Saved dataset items
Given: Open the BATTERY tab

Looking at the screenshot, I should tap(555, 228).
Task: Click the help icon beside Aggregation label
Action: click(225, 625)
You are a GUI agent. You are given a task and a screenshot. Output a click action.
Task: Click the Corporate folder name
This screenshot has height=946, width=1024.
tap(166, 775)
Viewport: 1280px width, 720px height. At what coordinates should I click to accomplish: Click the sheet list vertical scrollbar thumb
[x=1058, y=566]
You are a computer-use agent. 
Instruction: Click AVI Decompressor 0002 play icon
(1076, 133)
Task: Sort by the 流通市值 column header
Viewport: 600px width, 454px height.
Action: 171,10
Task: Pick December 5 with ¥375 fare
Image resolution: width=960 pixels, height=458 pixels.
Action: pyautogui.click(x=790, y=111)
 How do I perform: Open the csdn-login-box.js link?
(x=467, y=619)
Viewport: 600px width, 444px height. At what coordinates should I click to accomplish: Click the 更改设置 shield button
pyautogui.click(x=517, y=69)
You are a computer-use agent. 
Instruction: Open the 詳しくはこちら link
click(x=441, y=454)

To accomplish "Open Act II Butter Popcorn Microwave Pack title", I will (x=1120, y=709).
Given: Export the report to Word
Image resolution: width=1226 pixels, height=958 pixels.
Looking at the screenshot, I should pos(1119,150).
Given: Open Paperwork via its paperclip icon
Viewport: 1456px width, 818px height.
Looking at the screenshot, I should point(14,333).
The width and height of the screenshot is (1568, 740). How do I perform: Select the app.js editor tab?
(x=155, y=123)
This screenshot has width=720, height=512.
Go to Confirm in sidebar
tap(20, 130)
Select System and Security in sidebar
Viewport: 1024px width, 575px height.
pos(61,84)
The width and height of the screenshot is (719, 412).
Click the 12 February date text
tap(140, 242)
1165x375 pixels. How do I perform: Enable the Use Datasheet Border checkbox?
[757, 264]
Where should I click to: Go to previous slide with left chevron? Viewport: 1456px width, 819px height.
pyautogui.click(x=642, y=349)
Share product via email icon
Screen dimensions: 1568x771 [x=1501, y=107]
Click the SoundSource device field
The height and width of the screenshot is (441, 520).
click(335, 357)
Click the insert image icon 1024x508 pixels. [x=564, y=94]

» **WHAT IS NEEDED**
Please copy out the lines of the records above, word for word, from the line containing "Share product via email icon" through the final line of the records, both included.

» **EXERCISE RESULT**
Share product via email icon
Screen dimensions: 1568x771 [x=1501, y=107]
Click the SoundSource device field
The height and width of the screenshot is (441, 520).
click(335, 357)
Click the insert image icon 1024x508 pixels. [x=564, y=94]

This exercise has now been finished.